EXERCISE REQUIREMENTS ->
The answer must consist of every line from the entries below that contains the word "computer".

[Stored records]
·····

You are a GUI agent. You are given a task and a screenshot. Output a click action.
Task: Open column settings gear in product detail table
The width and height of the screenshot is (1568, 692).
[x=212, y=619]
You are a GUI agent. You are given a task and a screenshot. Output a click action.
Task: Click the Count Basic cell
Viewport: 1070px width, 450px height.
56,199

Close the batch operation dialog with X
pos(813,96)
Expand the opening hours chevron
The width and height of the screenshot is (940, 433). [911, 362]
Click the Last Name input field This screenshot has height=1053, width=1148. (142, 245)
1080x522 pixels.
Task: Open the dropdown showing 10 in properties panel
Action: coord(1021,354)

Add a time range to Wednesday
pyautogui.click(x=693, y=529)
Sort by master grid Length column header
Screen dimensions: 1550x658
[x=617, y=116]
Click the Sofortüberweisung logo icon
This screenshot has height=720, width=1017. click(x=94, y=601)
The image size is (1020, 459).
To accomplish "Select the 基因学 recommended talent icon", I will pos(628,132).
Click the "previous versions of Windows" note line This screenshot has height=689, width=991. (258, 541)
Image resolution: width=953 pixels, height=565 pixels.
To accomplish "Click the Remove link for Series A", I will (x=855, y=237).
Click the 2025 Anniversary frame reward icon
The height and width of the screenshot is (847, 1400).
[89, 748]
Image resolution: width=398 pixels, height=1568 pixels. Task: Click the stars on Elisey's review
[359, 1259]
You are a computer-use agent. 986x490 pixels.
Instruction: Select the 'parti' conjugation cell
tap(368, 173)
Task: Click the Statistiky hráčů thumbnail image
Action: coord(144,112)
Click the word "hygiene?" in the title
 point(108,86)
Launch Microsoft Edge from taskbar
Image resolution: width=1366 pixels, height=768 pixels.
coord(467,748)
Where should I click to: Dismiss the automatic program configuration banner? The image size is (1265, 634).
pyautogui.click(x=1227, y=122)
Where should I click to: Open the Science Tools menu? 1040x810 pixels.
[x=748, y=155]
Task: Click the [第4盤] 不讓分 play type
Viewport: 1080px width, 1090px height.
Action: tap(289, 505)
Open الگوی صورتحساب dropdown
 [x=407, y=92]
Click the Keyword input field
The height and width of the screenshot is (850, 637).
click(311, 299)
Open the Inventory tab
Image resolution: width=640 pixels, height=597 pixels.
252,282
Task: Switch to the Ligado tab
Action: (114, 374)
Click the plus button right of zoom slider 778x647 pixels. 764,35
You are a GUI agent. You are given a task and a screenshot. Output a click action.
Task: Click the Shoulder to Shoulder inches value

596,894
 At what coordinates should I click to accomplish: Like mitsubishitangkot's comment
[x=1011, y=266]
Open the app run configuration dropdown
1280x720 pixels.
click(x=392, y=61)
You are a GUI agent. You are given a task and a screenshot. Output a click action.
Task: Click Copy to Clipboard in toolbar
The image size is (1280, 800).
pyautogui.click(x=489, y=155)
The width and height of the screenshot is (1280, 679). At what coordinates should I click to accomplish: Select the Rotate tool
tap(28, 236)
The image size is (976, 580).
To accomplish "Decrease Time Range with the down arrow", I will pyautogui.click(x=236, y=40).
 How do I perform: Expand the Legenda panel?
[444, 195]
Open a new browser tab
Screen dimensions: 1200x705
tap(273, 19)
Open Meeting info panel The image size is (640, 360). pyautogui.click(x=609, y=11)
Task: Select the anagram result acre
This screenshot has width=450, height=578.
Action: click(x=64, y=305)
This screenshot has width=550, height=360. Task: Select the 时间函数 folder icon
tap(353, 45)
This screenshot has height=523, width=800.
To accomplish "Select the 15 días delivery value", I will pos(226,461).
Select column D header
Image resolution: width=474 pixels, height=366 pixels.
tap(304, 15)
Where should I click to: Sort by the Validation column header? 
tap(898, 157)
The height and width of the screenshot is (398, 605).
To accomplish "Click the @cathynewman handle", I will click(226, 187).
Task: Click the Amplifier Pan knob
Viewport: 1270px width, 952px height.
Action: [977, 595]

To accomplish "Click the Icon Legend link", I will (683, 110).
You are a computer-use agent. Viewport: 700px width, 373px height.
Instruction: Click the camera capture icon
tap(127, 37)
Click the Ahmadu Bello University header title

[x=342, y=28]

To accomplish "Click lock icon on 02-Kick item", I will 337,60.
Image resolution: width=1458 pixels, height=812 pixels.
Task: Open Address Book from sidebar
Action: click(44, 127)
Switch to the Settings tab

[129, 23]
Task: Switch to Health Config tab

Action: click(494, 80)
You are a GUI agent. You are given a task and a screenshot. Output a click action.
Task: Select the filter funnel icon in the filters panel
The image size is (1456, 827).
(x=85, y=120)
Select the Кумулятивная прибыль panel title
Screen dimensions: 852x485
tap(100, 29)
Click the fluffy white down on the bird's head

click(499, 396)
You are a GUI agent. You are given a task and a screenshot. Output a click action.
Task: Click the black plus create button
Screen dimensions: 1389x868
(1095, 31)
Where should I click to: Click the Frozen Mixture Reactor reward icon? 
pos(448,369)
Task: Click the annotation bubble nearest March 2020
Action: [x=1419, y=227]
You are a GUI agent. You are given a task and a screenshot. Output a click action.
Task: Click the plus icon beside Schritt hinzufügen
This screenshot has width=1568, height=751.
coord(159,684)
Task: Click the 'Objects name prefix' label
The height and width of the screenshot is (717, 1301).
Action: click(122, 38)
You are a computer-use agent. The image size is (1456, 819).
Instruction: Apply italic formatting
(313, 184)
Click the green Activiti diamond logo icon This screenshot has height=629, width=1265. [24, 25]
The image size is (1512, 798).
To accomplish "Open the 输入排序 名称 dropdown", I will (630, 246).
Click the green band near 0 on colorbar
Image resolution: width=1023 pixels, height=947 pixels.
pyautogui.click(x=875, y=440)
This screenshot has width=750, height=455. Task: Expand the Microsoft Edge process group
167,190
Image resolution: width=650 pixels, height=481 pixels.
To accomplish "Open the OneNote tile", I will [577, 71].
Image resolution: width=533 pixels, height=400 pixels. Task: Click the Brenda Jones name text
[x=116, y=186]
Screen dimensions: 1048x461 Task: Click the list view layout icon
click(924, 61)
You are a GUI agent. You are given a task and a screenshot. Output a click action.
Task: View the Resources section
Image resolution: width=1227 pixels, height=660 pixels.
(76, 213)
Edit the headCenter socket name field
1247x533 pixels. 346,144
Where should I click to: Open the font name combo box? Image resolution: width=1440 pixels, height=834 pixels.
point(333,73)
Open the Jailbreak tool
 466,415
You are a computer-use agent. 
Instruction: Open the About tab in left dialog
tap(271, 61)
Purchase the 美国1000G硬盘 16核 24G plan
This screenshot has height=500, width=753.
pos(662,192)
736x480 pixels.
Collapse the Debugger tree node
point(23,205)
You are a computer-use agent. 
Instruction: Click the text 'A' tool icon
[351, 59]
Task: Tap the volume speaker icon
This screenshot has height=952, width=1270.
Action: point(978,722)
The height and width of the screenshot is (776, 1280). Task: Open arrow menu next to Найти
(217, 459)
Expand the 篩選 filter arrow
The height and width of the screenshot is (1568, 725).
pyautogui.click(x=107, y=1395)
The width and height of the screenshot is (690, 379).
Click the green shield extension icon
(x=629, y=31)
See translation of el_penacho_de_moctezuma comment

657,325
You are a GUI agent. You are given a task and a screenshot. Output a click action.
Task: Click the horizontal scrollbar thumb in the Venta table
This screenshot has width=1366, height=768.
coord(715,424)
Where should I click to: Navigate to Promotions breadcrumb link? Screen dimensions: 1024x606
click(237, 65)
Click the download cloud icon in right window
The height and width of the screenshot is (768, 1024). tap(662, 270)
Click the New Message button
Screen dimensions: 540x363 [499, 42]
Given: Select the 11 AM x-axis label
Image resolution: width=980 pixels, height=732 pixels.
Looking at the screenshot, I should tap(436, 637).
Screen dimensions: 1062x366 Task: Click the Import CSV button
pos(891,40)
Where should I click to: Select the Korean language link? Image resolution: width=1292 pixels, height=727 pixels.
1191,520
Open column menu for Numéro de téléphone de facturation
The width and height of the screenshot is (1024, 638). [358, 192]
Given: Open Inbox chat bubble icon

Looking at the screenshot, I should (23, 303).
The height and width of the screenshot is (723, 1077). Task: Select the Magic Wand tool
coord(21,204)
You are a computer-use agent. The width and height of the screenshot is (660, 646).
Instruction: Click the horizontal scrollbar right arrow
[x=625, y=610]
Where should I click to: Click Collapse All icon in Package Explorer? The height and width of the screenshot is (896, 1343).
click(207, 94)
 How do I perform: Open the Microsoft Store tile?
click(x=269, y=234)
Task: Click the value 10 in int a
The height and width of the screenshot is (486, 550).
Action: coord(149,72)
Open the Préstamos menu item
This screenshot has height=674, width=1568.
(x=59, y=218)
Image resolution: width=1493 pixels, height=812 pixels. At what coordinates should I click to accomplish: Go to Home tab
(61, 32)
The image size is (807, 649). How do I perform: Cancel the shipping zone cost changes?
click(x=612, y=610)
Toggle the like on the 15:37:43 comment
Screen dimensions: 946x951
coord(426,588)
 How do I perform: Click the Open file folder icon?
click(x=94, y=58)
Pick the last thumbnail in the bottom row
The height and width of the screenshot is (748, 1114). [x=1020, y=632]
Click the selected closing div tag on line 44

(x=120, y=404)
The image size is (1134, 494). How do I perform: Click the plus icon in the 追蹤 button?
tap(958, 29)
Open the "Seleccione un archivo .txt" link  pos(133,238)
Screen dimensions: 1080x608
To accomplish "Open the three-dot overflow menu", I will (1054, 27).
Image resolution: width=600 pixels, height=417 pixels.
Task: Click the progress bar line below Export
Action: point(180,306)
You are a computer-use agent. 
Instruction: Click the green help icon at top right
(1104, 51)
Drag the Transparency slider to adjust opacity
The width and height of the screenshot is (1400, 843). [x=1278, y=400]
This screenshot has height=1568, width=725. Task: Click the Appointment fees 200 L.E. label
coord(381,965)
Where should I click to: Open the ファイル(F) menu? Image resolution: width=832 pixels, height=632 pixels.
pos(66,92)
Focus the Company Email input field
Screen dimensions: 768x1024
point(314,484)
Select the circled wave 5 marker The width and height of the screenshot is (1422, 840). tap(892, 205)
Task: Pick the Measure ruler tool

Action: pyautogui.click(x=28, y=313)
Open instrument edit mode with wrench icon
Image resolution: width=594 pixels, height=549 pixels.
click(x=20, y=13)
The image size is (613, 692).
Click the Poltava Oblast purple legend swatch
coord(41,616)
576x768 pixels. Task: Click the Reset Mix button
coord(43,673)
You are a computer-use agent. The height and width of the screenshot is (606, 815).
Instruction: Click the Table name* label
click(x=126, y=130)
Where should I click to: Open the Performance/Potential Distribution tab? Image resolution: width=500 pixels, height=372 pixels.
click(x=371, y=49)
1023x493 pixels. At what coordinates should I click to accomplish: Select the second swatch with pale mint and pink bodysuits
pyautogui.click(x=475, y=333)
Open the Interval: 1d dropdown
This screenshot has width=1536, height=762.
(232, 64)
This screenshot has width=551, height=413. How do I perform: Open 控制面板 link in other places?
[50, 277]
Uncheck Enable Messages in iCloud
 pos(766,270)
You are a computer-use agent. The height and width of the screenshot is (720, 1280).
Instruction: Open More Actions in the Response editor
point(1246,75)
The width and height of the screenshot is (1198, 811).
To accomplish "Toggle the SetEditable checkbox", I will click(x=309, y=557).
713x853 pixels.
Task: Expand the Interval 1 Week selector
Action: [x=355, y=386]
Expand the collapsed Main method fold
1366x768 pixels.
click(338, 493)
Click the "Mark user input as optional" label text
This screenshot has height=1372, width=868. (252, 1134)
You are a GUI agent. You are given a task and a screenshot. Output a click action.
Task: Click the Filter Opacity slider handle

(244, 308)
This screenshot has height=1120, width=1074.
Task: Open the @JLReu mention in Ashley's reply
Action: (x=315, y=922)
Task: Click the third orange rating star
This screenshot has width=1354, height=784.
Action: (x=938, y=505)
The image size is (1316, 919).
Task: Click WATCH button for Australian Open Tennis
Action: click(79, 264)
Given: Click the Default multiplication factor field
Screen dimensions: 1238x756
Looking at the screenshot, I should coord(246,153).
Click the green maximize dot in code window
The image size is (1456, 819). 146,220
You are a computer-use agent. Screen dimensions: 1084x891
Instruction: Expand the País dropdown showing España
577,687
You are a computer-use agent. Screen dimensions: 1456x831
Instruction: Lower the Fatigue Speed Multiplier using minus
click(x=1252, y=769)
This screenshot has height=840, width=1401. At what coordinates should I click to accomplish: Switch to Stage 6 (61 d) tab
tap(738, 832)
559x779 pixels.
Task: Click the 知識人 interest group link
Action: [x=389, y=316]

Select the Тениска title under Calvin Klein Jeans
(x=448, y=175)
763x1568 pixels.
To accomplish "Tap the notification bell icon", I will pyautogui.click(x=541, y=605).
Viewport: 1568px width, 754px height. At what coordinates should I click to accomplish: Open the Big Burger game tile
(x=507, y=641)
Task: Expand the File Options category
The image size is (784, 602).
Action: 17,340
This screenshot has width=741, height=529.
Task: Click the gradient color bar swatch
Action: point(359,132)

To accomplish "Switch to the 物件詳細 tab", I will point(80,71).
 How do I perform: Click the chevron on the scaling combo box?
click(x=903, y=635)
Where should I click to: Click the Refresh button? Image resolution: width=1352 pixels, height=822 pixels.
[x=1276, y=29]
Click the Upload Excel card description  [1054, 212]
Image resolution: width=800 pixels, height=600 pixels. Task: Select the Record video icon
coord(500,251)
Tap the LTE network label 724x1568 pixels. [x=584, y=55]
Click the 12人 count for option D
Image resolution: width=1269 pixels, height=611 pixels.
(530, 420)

·····

SOLUTION BELOW ->
You are a computer-use agent. 986x490 pixels.
You are a computer-use agent. Viewport: 700px width, 373px height.
You are a computer-use agent. The image size is (1456, 819).
You are a computer-use agent. 
You are a computer-use agent. 
You are a computer-use agent. The width and height of the screenshot is (660, 646).
You are a computer-use agent. 
You are a computer-use agent. The height and width of the screenshot is (606, 815).
You are a computer-use agent. The height and width of the screenshot is (720, 1280).
You are a computer-use agent. Screen dimensions: 1084x891
You are a computer-use agent. Screen dimensions: 1456x831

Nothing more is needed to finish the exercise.